Palettes can provide some amusing graphics techniques for a very small performance cost. It’s much faster to change colors in the hardware palette than to change pixels on the screen, and sometimes the effect can be just as dra-
matic. For example, you can gradually fade a bitmap on to or off the screen, or you can rotate palette colors to create an illusion of movement.
Visual Basic won’t help you with these tricks, and in many cases it will stand in your way as it manages palettes behind the scenes. To get palette management to work seamlessly, you need to push Visual Basic out of the way and take over. Here are some hints about how to do it.
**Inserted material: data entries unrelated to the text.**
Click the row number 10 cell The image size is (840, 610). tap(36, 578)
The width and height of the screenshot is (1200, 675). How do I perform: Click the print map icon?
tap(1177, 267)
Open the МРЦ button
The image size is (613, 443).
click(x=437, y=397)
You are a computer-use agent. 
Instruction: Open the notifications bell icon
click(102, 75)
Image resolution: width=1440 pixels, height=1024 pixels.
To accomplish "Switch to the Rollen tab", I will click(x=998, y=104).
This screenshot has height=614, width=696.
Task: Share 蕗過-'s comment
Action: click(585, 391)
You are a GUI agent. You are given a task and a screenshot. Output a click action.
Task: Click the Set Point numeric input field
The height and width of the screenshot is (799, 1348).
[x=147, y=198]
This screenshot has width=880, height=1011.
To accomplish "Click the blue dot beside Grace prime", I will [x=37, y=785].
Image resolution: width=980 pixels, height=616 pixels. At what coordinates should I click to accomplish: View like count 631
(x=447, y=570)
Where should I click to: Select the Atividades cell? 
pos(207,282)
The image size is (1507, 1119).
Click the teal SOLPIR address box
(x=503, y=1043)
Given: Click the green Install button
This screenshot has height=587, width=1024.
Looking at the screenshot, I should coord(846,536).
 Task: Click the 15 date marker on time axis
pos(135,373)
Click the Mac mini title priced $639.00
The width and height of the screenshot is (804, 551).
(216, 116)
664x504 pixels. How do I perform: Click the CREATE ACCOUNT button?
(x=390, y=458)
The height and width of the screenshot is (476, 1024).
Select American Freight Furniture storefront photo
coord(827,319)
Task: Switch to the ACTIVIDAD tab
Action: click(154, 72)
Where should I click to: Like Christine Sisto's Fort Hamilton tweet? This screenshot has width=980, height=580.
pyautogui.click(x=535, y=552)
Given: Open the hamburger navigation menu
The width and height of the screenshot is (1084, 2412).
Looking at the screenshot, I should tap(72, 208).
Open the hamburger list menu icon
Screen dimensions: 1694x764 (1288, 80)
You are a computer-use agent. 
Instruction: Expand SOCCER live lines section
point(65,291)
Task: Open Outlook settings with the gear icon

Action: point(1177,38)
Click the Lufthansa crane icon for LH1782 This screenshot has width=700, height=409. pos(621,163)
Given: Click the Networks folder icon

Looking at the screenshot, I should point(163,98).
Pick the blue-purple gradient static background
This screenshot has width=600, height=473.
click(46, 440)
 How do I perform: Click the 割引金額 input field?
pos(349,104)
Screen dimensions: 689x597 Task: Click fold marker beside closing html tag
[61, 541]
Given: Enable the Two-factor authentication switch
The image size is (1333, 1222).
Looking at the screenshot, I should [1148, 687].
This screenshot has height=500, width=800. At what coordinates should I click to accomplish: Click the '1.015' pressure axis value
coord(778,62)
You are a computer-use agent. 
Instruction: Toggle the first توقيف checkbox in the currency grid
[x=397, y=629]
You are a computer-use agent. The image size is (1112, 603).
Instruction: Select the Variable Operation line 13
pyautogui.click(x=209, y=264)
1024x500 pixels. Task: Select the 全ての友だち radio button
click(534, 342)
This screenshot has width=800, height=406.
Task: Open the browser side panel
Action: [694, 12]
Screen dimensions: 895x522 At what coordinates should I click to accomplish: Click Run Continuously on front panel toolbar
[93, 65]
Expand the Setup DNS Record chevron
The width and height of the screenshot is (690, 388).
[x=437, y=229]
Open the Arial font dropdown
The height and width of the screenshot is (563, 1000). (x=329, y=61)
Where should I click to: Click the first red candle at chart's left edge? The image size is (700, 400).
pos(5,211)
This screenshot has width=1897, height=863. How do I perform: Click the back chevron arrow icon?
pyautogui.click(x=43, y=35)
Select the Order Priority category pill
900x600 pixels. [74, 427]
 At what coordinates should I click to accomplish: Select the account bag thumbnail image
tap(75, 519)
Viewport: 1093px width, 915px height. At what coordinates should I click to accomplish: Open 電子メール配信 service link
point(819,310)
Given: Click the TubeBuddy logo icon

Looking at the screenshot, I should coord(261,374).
There’s a lot more to handling palettes at the API level—too much to describe in detail, so here’s the executive summary. The first step in manipulating a palette (in the form of a palette handle) is to get its size with the multipurpose GetObject function (or the GetObjectPaletteEntries alias from the Windows API type library). Next you read the palette colors into an array with the GetPaletteEntries API function. Add the flags necessary for palette manipulation and call SetPaletteEntries to put your changes back into the palette. When you’re ready to roll, call SelectPalette to select your palette into the device context of the window that will display the palette, and call RealizePalette to map your logical palette onto the system palette. Most palette tricks involve some sort of periodic reordering of the palette colors. For each change, you rearrange the
palette colors in the array and call AnimatePalette to update the new colors in the palette. If all goes well, the new colors will appear on the screen in place of the old colors.
The TPALETTE project on the CD illustrates the details of palette management. There’s no point in showing a screen dump because the paper pages of this book don’t support palettes.